Adapun maksud Perlindungan Profesi yang diamanatkan
dalam UU No. 14/2005 tentang Guru dan Dosen adalah perlindungan terhadap
Pemutusan Hubungan Kerja (PHK) yang tidak sesuai dengan peraturan dan
perundang-undangan yang berlaku, pemberian imbalan yang tidak wajar, pembatasan
dalam menyampaikan pandangan, pelecehan terhadap profesi, dan
pembatasan/pelarangan lain yang dapat menghambat guru dalam melaksanakan
tugasnya. Sementara perlindungan keselamatan dan kesehatan kerja meliputi
perlindungan terhadap risiko gangguan keamanan kerja, kecelakaan kerja,
kesehatan, dan/atau risiko lainnya.
Meski telah ada UU yang melindungi guru/dosen, dalam
implementasinya seringkali menemui jalan buntu. Guru hanya dituntut agar dapat
mengantarkan peserta didik sebagai masyarakat terdidik, namun tidak sejalan
dengan penghargaan dan perlindungan yang diberikan kepada guru. Sungguh ironis.
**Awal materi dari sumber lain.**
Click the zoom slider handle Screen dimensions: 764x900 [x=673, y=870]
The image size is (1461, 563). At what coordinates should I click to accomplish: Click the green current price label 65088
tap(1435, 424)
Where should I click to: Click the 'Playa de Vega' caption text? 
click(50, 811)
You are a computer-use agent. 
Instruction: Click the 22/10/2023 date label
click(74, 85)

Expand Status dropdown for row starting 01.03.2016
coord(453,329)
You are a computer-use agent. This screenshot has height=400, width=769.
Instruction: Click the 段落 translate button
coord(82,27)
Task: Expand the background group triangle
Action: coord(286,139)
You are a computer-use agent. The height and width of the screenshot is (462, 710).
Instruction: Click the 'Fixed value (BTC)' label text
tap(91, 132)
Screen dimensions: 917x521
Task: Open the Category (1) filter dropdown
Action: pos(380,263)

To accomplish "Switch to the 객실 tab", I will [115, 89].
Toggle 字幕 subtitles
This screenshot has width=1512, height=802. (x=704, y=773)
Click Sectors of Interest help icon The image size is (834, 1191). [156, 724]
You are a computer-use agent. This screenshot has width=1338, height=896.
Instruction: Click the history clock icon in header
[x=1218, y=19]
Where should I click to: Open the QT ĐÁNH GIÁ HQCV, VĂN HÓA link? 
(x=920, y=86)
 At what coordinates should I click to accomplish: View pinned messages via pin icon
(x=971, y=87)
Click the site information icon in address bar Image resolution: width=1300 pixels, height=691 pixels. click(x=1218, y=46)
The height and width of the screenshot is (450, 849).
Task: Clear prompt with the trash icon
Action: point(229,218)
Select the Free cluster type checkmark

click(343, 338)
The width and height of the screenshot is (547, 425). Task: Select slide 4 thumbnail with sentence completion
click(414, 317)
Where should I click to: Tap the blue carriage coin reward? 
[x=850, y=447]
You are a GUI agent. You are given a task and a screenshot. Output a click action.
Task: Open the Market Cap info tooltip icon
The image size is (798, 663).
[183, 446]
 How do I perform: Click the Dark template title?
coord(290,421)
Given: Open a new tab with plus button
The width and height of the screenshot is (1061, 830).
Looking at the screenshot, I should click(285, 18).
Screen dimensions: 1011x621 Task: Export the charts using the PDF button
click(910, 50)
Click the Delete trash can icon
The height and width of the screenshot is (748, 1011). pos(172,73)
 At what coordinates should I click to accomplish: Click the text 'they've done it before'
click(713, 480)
Oleh sebab itu, guru harus pandai-pandai menyikapi hal
itu. Jika ada murid yang melanggar dan sulit untuk dinasihati, maka guru perlu
memanggil orang tua secara langsung. Namun, jika cara itu tidak juga
menunjukkan perbaikan, maka guru bisa memberikan hukuman atau menyerahkannya
kepada orang tua (dikeluarkan).
Memang perlu upaya yang lebih dalam rangka
menyelesaikan masalah ini. Pemerintah harus melindungi guru, agar mereka bisa
menunaikan tugasnya dengan baik. Selain itu, masyarakat perlu juga sadar dengan
posisi guru yang sangat dilematis. Dengan begitu, tujuan pendidikan nasional akan
tercapai dengan baik dan tidak ada yang dirugikan.